Entries taken from a collection:
+ + +

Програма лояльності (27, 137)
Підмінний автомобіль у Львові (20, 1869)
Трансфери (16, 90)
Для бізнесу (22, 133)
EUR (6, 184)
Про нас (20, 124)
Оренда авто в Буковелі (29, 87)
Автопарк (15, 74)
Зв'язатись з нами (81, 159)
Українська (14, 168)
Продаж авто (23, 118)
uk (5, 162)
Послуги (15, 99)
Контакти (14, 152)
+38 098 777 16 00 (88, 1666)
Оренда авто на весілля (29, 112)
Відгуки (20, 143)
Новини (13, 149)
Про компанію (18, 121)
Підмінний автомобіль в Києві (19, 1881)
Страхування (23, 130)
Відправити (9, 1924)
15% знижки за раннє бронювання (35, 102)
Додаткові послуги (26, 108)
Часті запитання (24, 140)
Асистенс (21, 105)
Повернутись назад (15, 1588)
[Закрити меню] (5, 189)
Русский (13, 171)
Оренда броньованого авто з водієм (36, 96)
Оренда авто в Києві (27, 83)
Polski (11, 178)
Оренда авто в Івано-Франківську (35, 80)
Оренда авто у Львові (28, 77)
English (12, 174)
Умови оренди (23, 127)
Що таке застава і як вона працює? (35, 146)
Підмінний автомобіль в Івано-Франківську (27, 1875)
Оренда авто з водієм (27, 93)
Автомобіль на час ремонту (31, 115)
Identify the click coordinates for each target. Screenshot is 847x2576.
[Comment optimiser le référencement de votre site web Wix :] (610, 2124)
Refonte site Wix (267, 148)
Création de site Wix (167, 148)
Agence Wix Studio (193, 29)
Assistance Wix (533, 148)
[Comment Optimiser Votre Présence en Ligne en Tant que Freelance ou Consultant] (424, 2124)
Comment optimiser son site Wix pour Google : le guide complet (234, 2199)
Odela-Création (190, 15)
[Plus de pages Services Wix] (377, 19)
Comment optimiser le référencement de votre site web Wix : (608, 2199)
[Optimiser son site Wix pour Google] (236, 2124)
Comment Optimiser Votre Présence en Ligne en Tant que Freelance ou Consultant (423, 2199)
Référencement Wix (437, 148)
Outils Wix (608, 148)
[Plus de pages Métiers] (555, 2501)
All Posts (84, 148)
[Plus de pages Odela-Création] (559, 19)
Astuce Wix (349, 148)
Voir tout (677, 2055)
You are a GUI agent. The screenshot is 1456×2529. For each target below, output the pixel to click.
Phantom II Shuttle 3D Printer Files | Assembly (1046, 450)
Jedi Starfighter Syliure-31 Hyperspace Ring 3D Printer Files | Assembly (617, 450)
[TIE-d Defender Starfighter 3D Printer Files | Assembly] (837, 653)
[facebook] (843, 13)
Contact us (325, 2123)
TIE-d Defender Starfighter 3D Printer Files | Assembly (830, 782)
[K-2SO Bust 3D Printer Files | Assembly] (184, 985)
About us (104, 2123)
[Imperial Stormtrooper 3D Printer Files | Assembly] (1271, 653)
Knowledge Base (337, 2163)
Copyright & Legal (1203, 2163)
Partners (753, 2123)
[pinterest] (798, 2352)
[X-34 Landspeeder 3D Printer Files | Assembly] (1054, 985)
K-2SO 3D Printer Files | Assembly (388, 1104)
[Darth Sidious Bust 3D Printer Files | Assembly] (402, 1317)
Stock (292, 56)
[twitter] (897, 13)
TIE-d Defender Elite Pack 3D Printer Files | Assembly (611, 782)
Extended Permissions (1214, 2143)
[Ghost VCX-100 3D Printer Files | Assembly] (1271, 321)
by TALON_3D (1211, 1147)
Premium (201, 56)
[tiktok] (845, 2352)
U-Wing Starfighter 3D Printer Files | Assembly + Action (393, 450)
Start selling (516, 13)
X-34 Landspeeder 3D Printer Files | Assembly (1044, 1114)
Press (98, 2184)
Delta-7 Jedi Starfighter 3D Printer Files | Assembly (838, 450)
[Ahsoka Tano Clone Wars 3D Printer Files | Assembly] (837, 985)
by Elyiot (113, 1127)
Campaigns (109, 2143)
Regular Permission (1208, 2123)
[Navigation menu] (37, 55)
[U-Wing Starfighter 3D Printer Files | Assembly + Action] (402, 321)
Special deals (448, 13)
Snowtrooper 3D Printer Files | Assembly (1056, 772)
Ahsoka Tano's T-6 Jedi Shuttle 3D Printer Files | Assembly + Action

+ + +

WORK INSTRUCTIONS: Word for word, give back all of the records.

TASK RESPONSE:
Програма лояльності (27, 137)
Підмінний автомобіль у Львові (20, 1869)
Трансфери (16, 90)
Для бізнесу (22, 133)
EUR (6, 184)
Про нас (20, 124)
Оренда авто в Буковелі (29, 87)
Автопарк (15, 74)
Зв'язатись з нами (81, 159)
Українська (14, 168)
Продаж авто (23, 118)
uk (5, 162)
Послуги (15, 99)
Контакти (14, 152)
+38 098 777 16 00 (88, 1666)
Оренда авто на весілля (29, 112)
Відгуки (20, 143)
Новини (13, 149)
Про компанію (18, 121)
Підмінний автомобіль в Києві (19, 1881)
Страхування (23, 130)
Відправити (9, 1924)
15% знижки за раннє бронювання (35, 102)
Додаткові послуги (26, 108)
Часті запитання (24, 140)
Асистенс (21, 105)
Повернутись назад (15, 1588)
[Закрити меню] (5, 189)
Русский (13, 171)
Оренда броньованого авто з водієм (36, 96)
Оренда авто в Києві (27, 83)
Polski (11, 178)
Оренда авто в Івано-Франківську (35, 80)
Оренда авто у Львові (28, 77)
English (12, 174)
Умови оренди (23, 127)
Що таке застава і як вона працює? (35, 146)
Підмінний автомобіль в Івано-Франківську (27, 1875)
Оренда авто з водієм (27, 93)
Автомобіль на час ремонту (31, 115)
Identify the click coordinates for each target. Screenshot is 847x2576.
[Comment optimiser le référencement de votre site web Wix :] (610, 2124)
Refonte site Wix (267, 148)
Création de site Wix (167, 148)
Agence Wix Studio (193, 29)
Assistance Wix (533, 148)
[Comment Optimiser Votre Présence en Ligne en Tant que Freelance ou Consultant] (424, 2124)
Comment optimiser son site Wix pour Google : le guide complet (234, 2199)
Odela-Création (190, 15)
[Plus de pages Services Wix] (377, 19)
Comment optimiser le référencement de votre site web Wix : (608, 2199)
[Optimiser son site Wix pour Google] (236, 2124)
Comment Optimiser Votre Présence en Ligne en Tant que Freelance ou Consultant (423, 2199)
Référencement Wix (437, 148)
Outils Wix (608, 148)
[Plus de pages Métiers] (555, 2501)
All Posts (84, 148)
[Plus de pages Odela-Création] (559, 19)
Astuce Wix (349, 148)
Voir tout (677, 2055)
You are a GUI agent. The screenshot is 1456×2529. For each target below, output the pixel to click.
Phantom II Shuttle 3D Printer Files | Assembly (1046, 450)
Jedi Starfighter Syliure-31 Hyperspace Ring 3D Printer Files | Assembly (617, 450)
[TIE-d Defender Starfighter 3D Printer Files | Assembly] (837, 653)
[facebook] (843, 13)
Contact us (325, 2123)
TIE-d Defender Starfighter 3D Printer Files | Assembly (830, 782)
[K-2SO Bust 3D Printer Files | Assembly] (184, 985)
About us (104, 2123)
[Imperial Stormtrooper 3D Printer Files | Assembly] (1271, 653)
Knowledge Base (337, 2163)
Copyright & Legal (1203, 2163)
Partners (753, 2123)
[pinterest] (798, 2352)
[X-34 Landspeeder 3D Printer Files | Assembly] (1054, 985)
K-2SO 3D Printer Files | Assembly (388, 1104)
[Darth Sidious Bust 3D Printer Files | Assembly] (402, 1317)
Stock (292, 56)
[twitter] (897, 13)
TIE-d Defender Elite Pack 3D Printer Files | Assembly (611, 782)
Extended Permissions (1214, 2143)
[Ghost VCX-100 3D Printer Files | Assembly] (1271, 321)
by TALON_3D (1211, 1147)
Premium (201, 56)
[tiktok] (845, 2352)
U-Wing Starfighter 3D Printer Files | Assembly + Action (393, 450)
Start selling (516, 13)
X-34 Landspeeder 3D Printer Files | Assembly (1044, 1114)
Press (98, 2184)
Delta-7 Jedi Starfighter 3D Printer Files | Assembly (838, 450)
[Ahsoka Tano Clone Wars 3D Printer Files | Assembly] (837, 985)
by Elyiot (113, 1127)
Campaigns (109, 2143)
Regular Permission (1208, 2123)
[Navigation menu] (37, 55)
[U-Wing Starfighter 3D Printer Files | Assembly + Action] (402, 321)
Special deals (448, 13)
Snowtrooper 3D Printer Files | Assembly (1056, 772)
Ahsoka Tano's T-6 Jedi Shuttle 3D Printer Files | Assembly + Action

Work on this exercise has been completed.